The purpose of the study reported here was to compare the clinical outcome of cats with low-grade lymphocytic lymphoma of the gastrointestinal tract with outcome for cats with low-grade lymphocytic lymphoma affecting other organ systems. A secondary objective of the present study was to describe clinical signs at the time of hospital admission and evaluate the importance of other factors that might be associated with response to treatment and survival.
Materials and Methods
Case selection—Medical records of cats with a diagnosis of lymphoma at the Cornell University Hospital for Animals, College of Veterinary Medicine, Cornell University and South Carolina Veterinary Internal Medicine, Columbia, SC, from 1995 to 2005 were retrospectively reviewed. Only cats with histopathologically confirmed low-grade lymphocytic lymphoma treated with a combination of prednisonea and chlorambucilb were included in the study. Affected cats with low-grade lymphoma with missing histologic slides of sections of biopsy specimens or inadequate follow-up information were excluded.
Medical records review—Information recorded from medical records included signalment, clinical signs at the time of hospital admission, duration of signs, treatments prior to confirmed diagnosis, results of diagnostic tests, method of biopsy specimen collection, anatomic sites affected, immunophenotype, response to treatment with prednisone and chlorambucil, and date of death. Results of postmortem examinations were recorded when available.

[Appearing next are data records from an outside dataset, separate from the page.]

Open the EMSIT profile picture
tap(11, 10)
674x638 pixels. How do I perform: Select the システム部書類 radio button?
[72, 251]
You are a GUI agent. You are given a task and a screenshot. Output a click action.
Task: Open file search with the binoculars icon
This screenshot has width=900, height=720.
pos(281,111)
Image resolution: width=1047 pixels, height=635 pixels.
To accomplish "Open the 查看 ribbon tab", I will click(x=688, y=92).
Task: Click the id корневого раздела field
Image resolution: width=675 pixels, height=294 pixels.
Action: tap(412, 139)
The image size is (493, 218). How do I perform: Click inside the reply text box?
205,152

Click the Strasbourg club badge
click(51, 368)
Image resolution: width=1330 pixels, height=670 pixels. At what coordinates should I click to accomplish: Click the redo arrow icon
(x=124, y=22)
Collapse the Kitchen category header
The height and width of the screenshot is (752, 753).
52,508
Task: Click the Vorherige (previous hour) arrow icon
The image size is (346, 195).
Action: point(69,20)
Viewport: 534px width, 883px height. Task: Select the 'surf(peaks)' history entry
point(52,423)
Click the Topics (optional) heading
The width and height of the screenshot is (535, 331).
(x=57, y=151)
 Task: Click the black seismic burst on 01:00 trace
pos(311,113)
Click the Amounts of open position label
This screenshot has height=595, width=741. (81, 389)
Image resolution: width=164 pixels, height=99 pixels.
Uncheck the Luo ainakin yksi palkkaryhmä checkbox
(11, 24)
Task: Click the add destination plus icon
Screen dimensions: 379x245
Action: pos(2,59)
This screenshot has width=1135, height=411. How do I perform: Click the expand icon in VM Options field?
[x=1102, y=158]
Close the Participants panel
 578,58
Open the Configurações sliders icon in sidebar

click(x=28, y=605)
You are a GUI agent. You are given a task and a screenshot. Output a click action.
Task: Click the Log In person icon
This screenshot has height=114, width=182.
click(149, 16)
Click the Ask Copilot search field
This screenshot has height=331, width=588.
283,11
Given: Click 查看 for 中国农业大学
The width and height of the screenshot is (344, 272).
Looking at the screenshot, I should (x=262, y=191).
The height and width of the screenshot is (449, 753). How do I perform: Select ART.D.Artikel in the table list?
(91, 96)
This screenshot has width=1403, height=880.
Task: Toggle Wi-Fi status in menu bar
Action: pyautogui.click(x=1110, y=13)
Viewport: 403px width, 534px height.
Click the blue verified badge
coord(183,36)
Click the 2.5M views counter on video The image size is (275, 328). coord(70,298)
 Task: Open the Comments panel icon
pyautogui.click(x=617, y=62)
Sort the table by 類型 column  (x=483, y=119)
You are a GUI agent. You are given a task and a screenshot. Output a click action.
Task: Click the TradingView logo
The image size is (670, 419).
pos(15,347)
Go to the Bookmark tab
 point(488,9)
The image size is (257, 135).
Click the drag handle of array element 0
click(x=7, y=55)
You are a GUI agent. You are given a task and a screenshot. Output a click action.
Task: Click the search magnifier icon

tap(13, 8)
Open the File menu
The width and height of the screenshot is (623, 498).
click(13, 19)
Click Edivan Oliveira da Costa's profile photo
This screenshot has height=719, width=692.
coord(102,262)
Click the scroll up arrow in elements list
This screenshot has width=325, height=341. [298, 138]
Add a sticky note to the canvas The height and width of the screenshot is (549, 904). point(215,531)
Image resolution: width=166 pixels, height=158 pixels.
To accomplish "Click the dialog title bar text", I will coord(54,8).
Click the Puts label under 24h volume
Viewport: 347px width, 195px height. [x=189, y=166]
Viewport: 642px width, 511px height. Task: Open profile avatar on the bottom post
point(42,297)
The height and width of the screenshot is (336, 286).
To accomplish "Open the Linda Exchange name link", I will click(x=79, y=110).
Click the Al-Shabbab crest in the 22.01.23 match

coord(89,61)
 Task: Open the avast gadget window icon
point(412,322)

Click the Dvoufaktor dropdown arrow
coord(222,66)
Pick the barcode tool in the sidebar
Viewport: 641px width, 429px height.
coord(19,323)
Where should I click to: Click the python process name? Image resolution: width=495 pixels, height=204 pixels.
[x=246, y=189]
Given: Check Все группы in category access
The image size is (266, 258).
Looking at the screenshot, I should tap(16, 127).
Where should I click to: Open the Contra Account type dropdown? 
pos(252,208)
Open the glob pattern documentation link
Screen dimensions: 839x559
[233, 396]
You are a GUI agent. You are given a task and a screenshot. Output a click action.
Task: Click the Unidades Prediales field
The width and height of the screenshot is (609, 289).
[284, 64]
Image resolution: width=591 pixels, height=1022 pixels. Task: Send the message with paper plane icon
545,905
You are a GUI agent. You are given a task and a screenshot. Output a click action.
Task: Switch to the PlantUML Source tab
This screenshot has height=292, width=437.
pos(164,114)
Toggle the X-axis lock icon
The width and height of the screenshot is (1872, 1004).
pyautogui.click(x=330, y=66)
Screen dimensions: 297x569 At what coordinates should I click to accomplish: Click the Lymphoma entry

For purposes of the study, disease was considered to be located in the gastrointestinal tract if histologic findings revealed low-grade lymphocytic lymphoma of the stomach, small intestine, or large intestine. The disease was considered nongastrointestinal when histologic findings revealed low-grade lymphoma of any other organ system, with or without gastrointestinal tract involvement.
Histologic evaluation—Histologic slides of sections of biopsy specimens of all cats were reviewed by 1 pathologist (SPM) to confirm the diagnosis. Cats were classified as having low-grade lymphocytic lymphoma on the basis of published criteria.8,9 Immunophenotyping was performed on the archived tissues by use of antibodies to CD79a,c BLA.36,c and CD3c; immunohistochemical staining was done as per the instructions of the manufacturerc and previously described methods.10
Treatment response—Duration of disease was defined as the interval between the onset of clinical signs, as reported in the medical record, and histopathologic diagnosis of low-grade lymphoma. Response to treatment was assessed by the examining clinician and was categorized as complete (ie, 100% resolution of clinical signs for ≥ 30 days) or partial (ie, ≥ 50% but < 100% resolution of clinical signs for ≥ 30 days) responses. Cats reported to have < 50% improvement of clinical signs or responses of < 30 days were considered to be nonresponders. For cats with a response to treatment, remission duration was defined as the interval between the date of histopathologic diagnosis and progression or recurrence of clinical signs; nonresponders were not included in analysis of remission duration. Additional follow-up information was obtained via telephone conversations with owners and referring veterinarians. Cats still in remission at the last follow-up communication were included in analyses until the last day follow-up information was collected (and then censored). Overall survival time was defined as the time from the date of histopathologic diagnosis of low-grade lymphoma until death from any cause. Cats still alive at the last communication were censored on the last day of followup. Disease-specific survival was defined as time from histopathologic diagnosis until any death suspected or confirmed to be related to lymphoma; deaths attributed to concurrent diseases or unknown causes were included in analyses and then censored on the date of death (cats still alive were censored at the conclusion of the study).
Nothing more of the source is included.